Canaries in the Coal Mine
There was already steam for an association like this when risk managers met at the U.S. RIMS and other conferences, much of the discussion focusing on property. “And just to give you an idea,” says Birchall, with a loss triggered by an explosion, earthquake or mechanical breakdown, “we’re talking upwards of $300 or $400 million of loss potential… if the worst nightmare occurred.” If a critical piece of equipment like a ring gear fails on a sag mill, he argues, that could mean the “plant is out for 50 weeks. Half of the production can’t be made. So that’s pretty significant.”
It makes you wonder, then, why an international umbrella group that could exchange info and come to common, workable definitions hasn’t existed before.
“Well, there’s a lot of checks and balances in the system that have stopped it from happening,” says Birchall, who’s also the mining sector leader for Aon Global. “Brokers don’t necessarily want to get together with other brokers and other insurance companies, and bring their clients in to discuss something that they should be capable of discussing themselves.” He says that in 2011, there were $3.8 billion worth of losses in mining business, with about $900 million worth of premium. “All of a sudden, the insurance companies went, ‘Why are we insuring mining? Why don’t we insure real estate? Why don’t we insure hospitals?’ So the capacity dropped 30 percent, and all of a sudden everyone said, ‘Okay, we’ve got to turn this around, we’ve got to make it more user-friendly, or else we’re going to have no capacity, and whatever is there, there will be a broad brush under it, and it will be very, very expensive.’”
He argues that brokers can get into the mining business, “but they need to understand what’s going on.” It’s not a field for amateurs, and with 40 years under his belt and training as a chemical engineer, Birchall would know. “Certainly for Aon, our mining practice in Toronto consists of professional engineers who have done risk control, done claims, done underwriting, and now are handling business for clients. So we’re anticipating risks, we’re anticipating loss, because we’ve been around for a while and we’ve seen it happen. So it needs to be a specialty broker. And if it’s not a specialty broker, then perhaps the risks aren’t being properly dealt with. And certainly the uninsurable risks aren’t being identified by loss prevention, because they’re not out there doing the risk analysis.”

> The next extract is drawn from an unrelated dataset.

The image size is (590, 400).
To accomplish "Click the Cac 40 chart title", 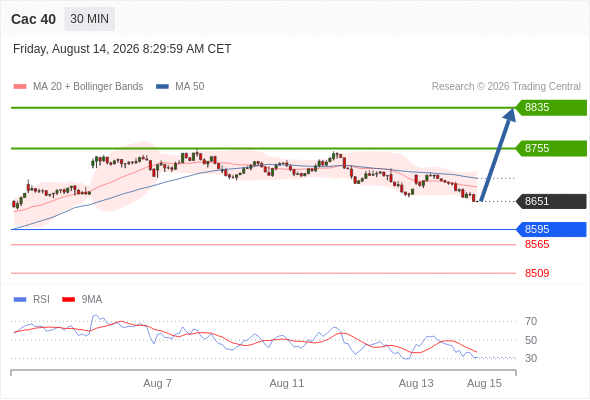I will pos(33,19).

When it comes to brokers getting into the game, Birchall says there are “two schools of thought. They can do it if they want to, but whether they’re effective at it is the big issue, and the client pays the price if they’re not effective at doing it.”
Whether brokers come onboard or not, MIG won’t be free of debate. For the moment, the association is advocating a single adjuster—not a solo company, but one guy. Birchall concedes that this is controversial, and that while four companies on a property program will sometimes agree to a controlled adjuster, “often times they don’t want to totally rely on someone that they haven’t worked with before.” He suggests that “what we’re probably going to morph to is to have a claims preparer, not necessarily an adjuster role, but a claims preparer… The claims protocol was our first blast at what we’re trying to do. It was fashioned after an oil-and-gas claims protocol that has been working very well.”

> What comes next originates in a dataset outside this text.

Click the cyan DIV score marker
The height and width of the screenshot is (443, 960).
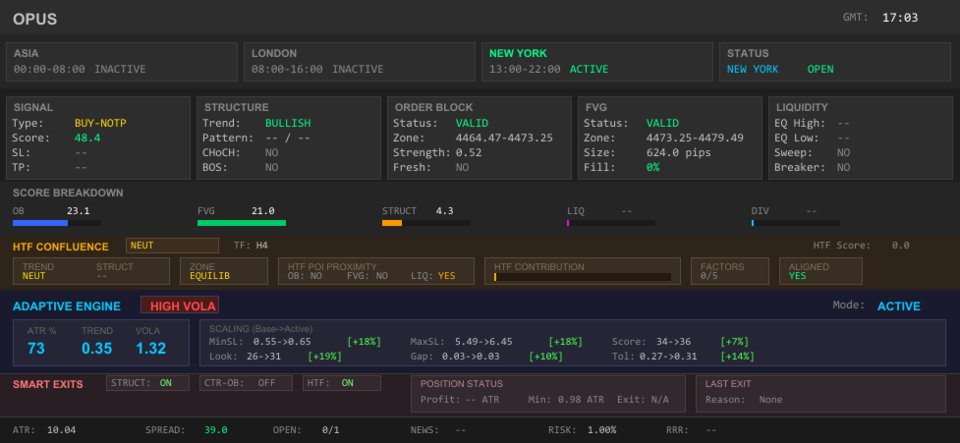(753, 223)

The organizers clearly want to make MIG global. They already have South America in their sights, as well as Johannesburg, pretty much the mining capital of Africa, despite the country’s various problems and union woes. But there’s still much to do to launch MIG in Canada.

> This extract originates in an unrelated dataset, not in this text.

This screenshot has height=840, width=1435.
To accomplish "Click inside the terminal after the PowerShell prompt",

The meeting over, one of its organizers got a few laughs as he urged the delegates with mock desperation, to please, please eat up the catered food. At the elevator, Chubb’s Canadian mining specialist Barry Blackburn told Top Broker that he lauds the approach of “clarity of language in a policy contract.” Blackburn says Chubb has always had its own mining property policy wording, “so we are ones that have already laid it out and vetted that form. We feel it is very clear, but… competitors won’t sign on to our form unless we’re sharing a risk.” And perhaps that’s the crucial thing. It may be mining, sure, but no one likes to be alone in the dark.